▶ _WHAT THIS EXERCISE ASKS_:
1: Name every real person mentioned in the political news roundup, leaving out the horror-film character.
2: In the political news roundup, what two things does Trump say he will do on day one?
3: Write a continuation of the political news roundup that picks up after its last item.

▶ _PASSAGE GIVEN_:
☆ ☆ ☆ ☆

Catching up a bit here:
Sure I’ll be a dictator, Trump says. But only a for a day. “You're not going to be a dictator, are you?' I said, 'No, no, no, other than day one. We're closing the border and we're drilling, drilling, drilling. After that, I'm not a dictator.'"
Seth Meyers’ reaction:
"Oh, well, if it's just for one day, sure, by all means. What could possibly go wrong?" reacted Meyers. "That's like Jason [in Friday 13th] saying he'll only go on a murderous rampage the first day of summer camp, and then on day two, canoeing."
(Apparently, Steve Bannon is quite butt-hurt about the whole thing. “Bannon Loses It on Hannity Over Trump 'Dictator' Question”- Mediaite)
Fake elector elector update: Trump 'fake electors' in Wisconsin acknowledge Biden won the election / Nevada grand jury indicts six Republicans who falsely certified that Trump won the state in 2020
Reagan rolls over his grave. Again. “Senate Republicans block funding bill that included aid for Ukraine and Israel.”

☆ ☆ ☆ ☆

▶ _DATASET EXTRACT_:
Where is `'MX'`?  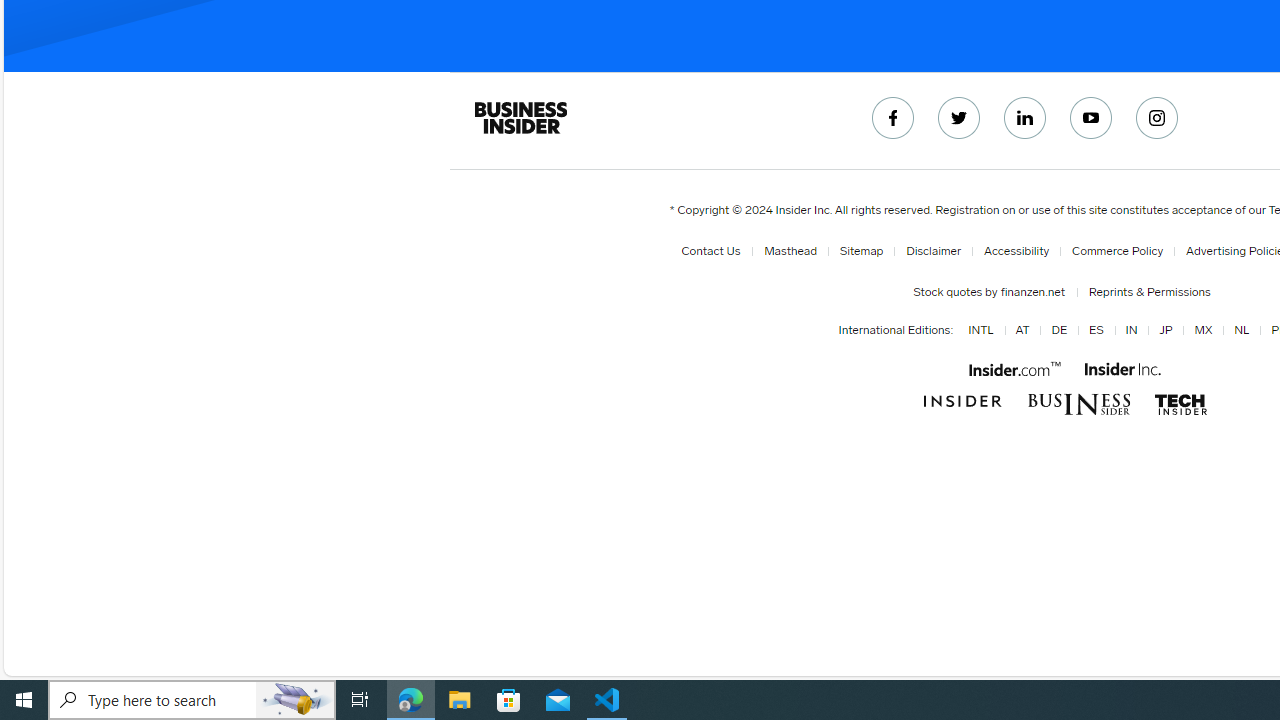 'MX' is located at coordinates (1200, 330).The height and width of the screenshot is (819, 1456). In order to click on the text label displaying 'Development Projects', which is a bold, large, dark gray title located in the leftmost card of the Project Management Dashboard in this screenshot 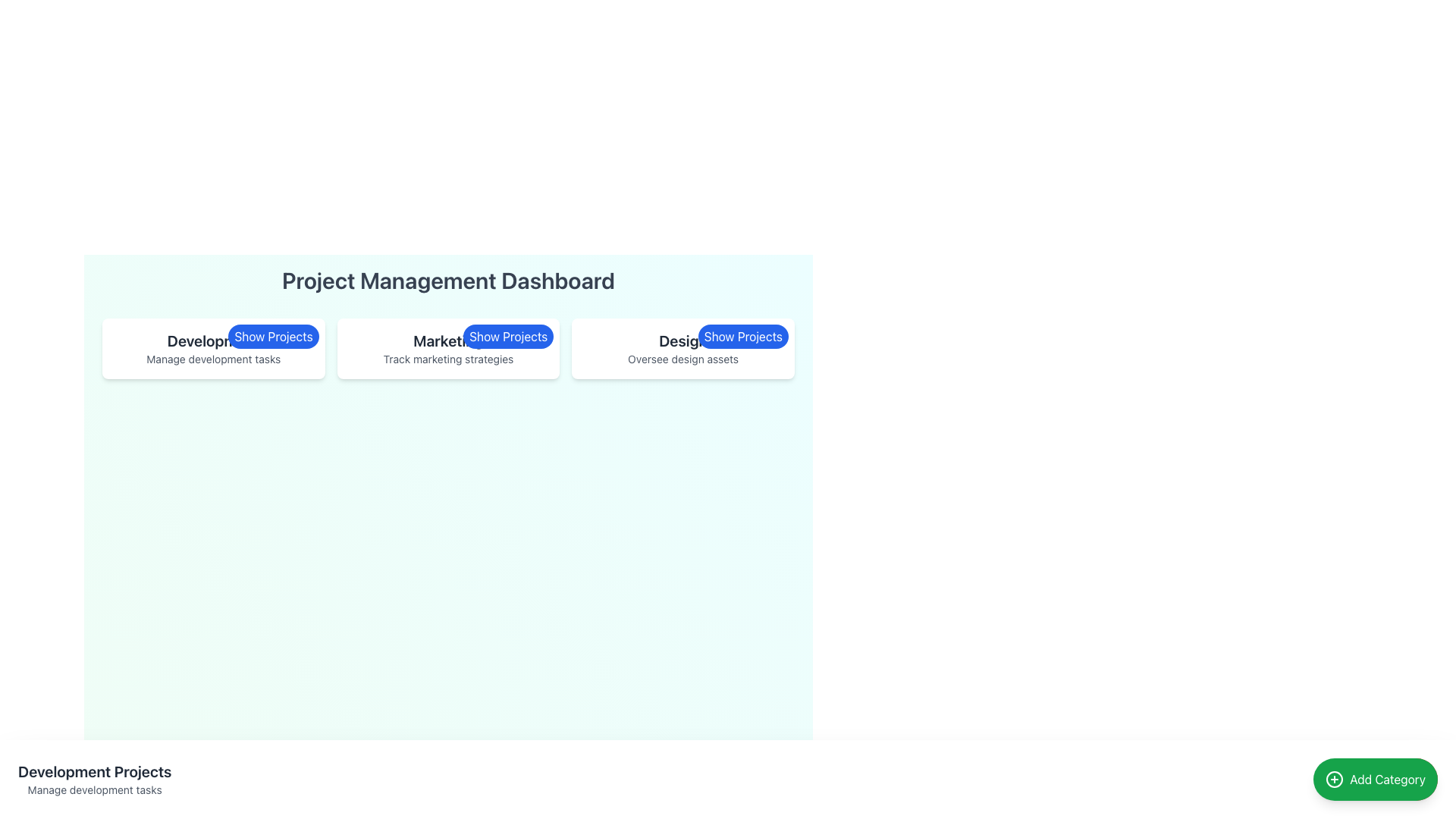, I will do `click(94, 772)`.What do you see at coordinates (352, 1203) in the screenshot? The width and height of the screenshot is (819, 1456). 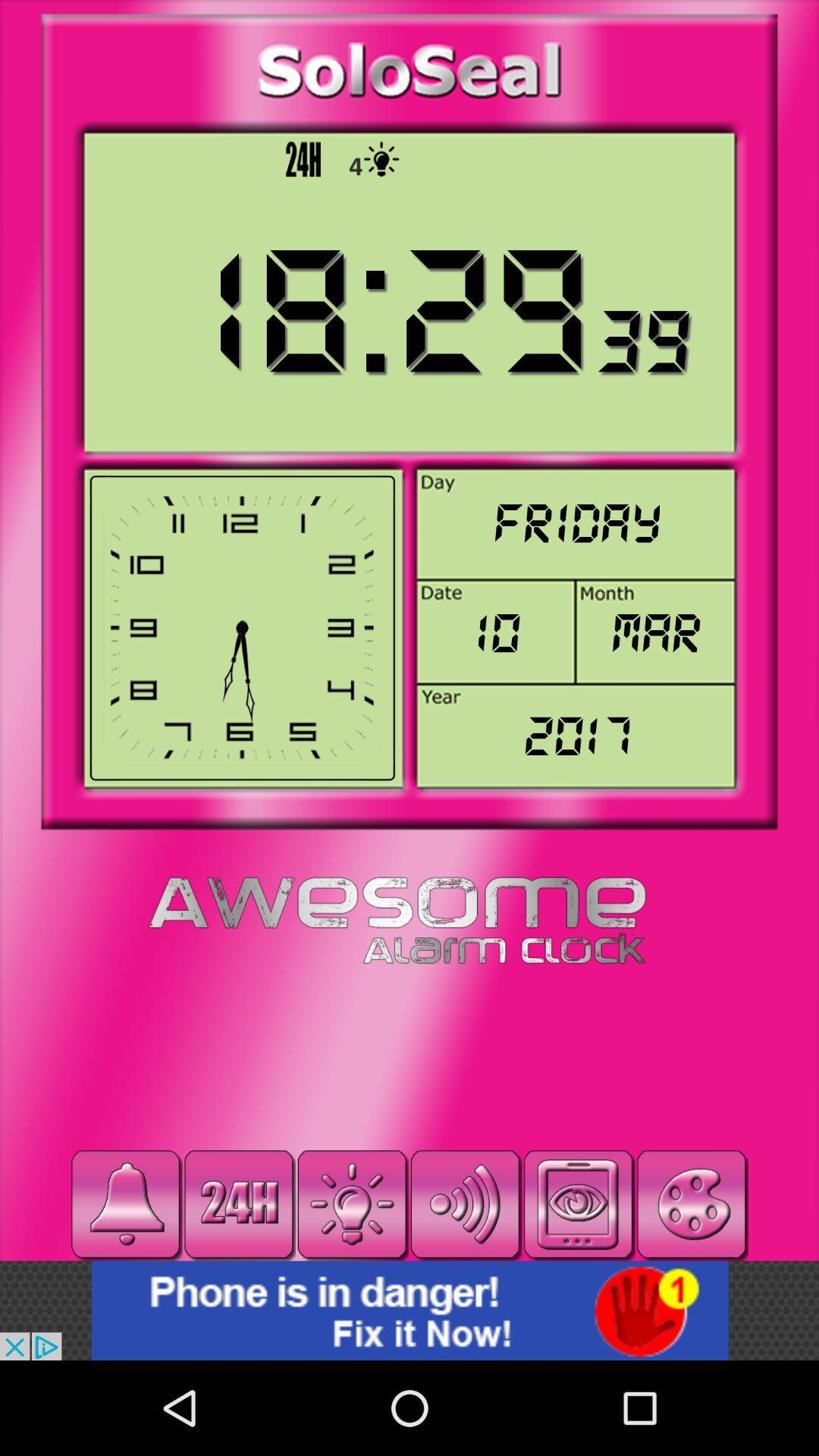 I see `light` at bounding box center [352, 1203].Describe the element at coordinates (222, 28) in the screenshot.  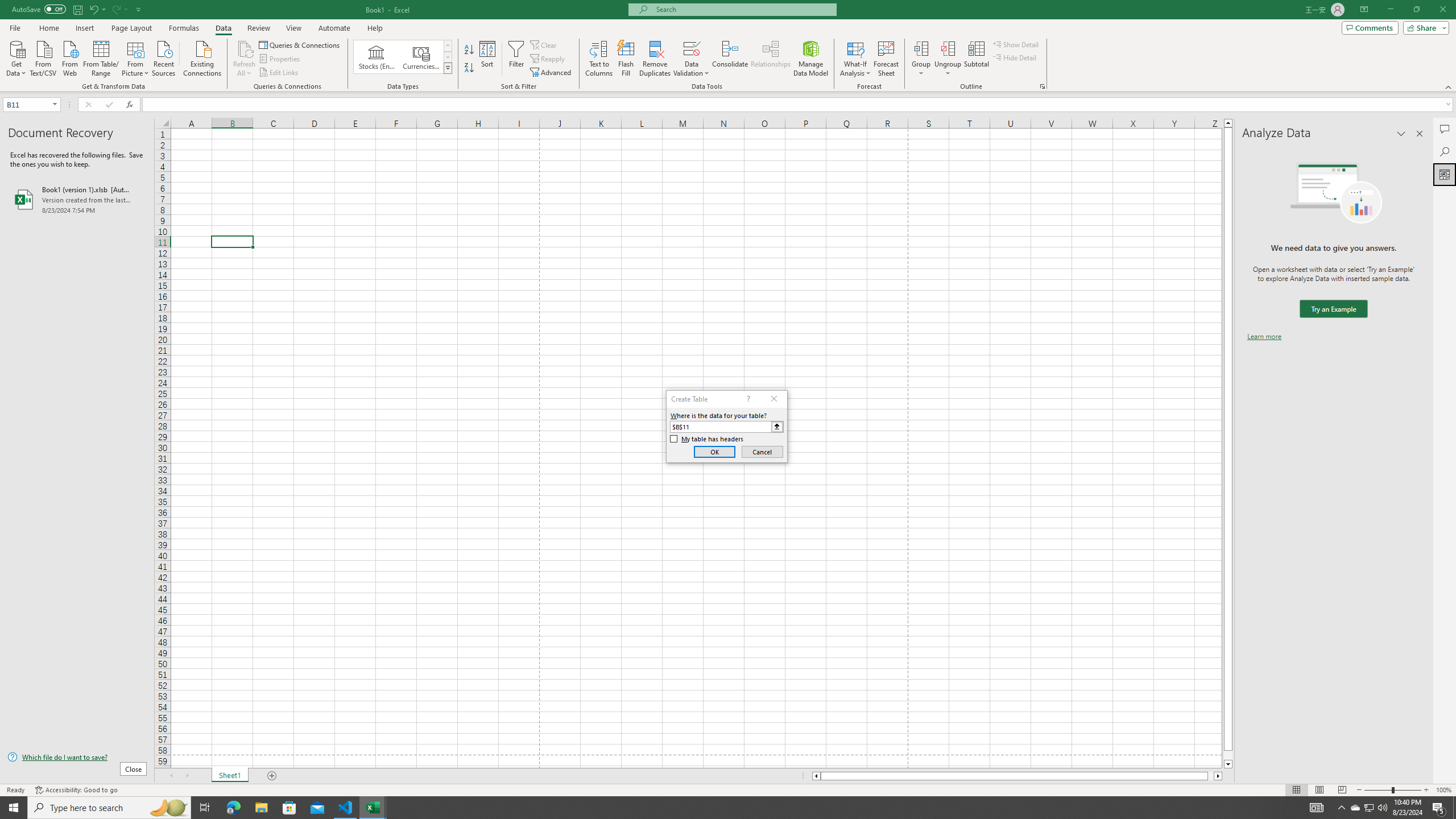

☆ ☆ ☆ ☆

▶ _RESPONSES TO THE EXERCISE_:
1: Trump, Seth Meyers, Steve Bannon, Hannity, Biden, Reagan

2: Close the border and drill.

3:
Kevin says good-bye, with a huge FU to his colleagues. His speakership began in chaos and humiliation and ended in chaos and humiliation. And as McCarthy exits, his parting gift to the folks who ousted him: a vanishing majority.
MTG is not taking it well.
The debate for second place. Nikki was targeted. DeSantis danced and dodged. Vivek sh*t himself. Christie was a magnificent beast. “Chris Christie’s Best Lines from the GOP Debate: ‘Voldemort’ Trump, ‘Blowhard’ Ramaswamy and ‘Afraid’ DeSantis” - The Messenger. (Stay tuned for complete debate coverage on today’s Bulwark podcast with A.B. Stoddard.)
Meanwhile: Cheney’s memoir tops charts, quickly sells out on Amazon.
Happy Thursday.
The Bulwark Interview: Liz Cheney
On Wednesday, Liz Cheney joined me to discuss her new book: “Oath and Honor.”
You can watch us on the Bulwark YouTube channel here:
Some (lightly) edited excerpts from our conversation:
Would Trump use the military to stay in power?
CJS: “How close did we come? You played a central role in getting all of the living secretaries of defense to sign a letter saying that the Department of Defense should play no role. And I remember at the time thinking, oh my God, how alarmed must they have been to sign that letter? How dangerous was it, Liz?”
Cheney: “It turned out that it was even more dangerous than I knew at the time.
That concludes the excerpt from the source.